> [Stored data]:
= = = = = = =
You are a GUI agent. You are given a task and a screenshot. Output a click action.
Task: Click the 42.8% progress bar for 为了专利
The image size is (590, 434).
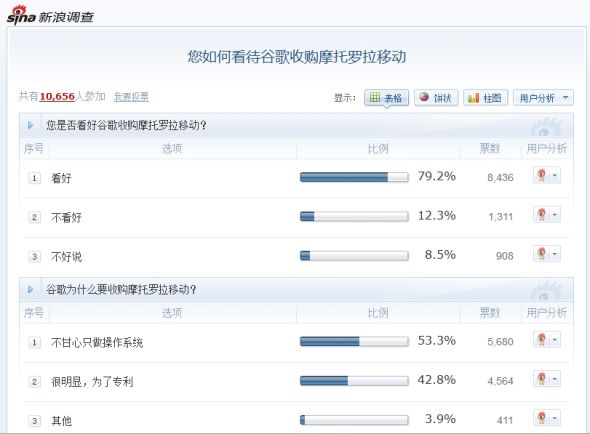point(354,381)
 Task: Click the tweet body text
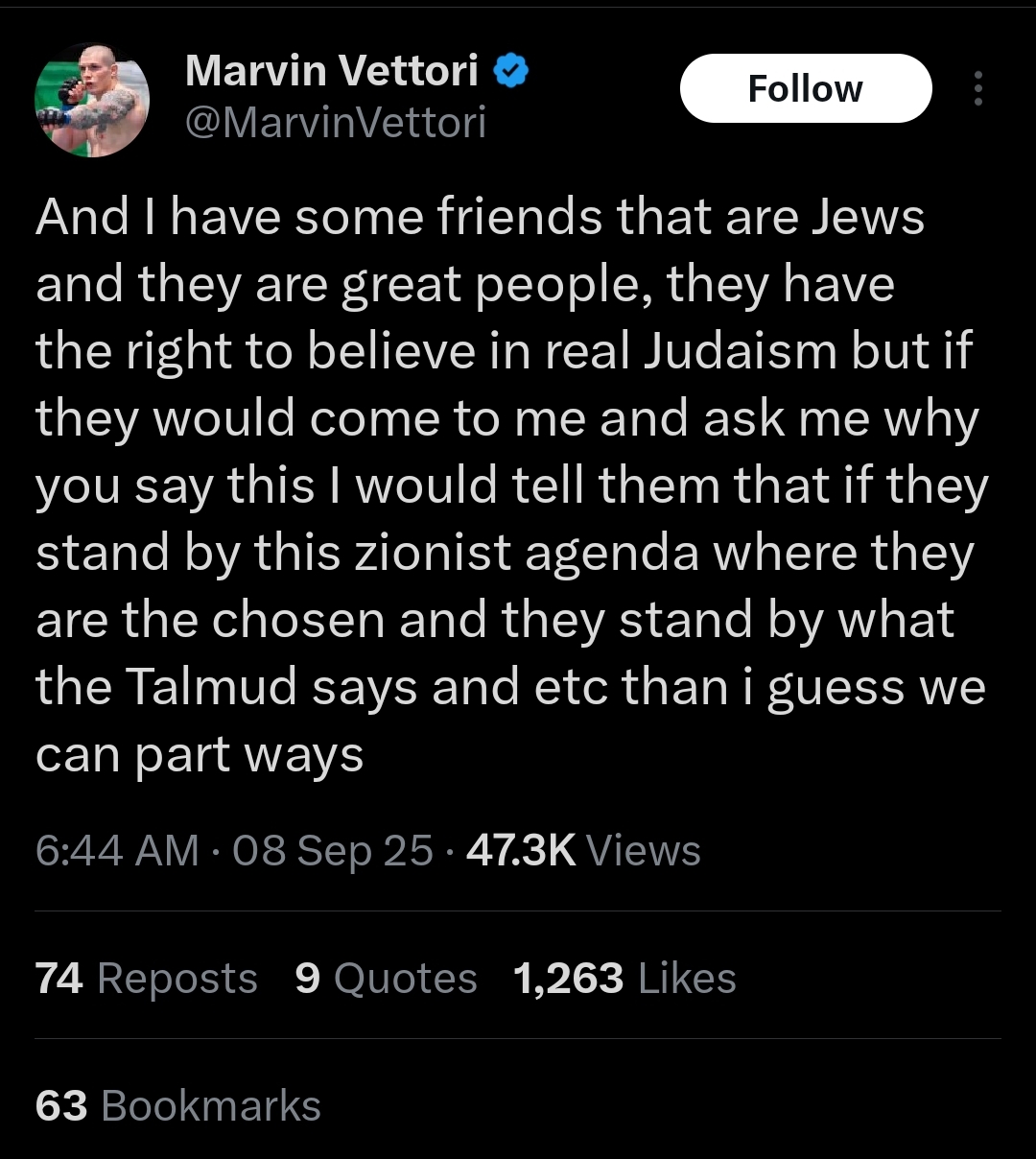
= = = = = = =
The reply needs to repeat exactly the line containing "The image size is (590, 434)." and each line after it, through the final line of the entries above, and to skip the pictures.

The image size is (590, 434).
point(354,381)
 Task: Click the tweet body text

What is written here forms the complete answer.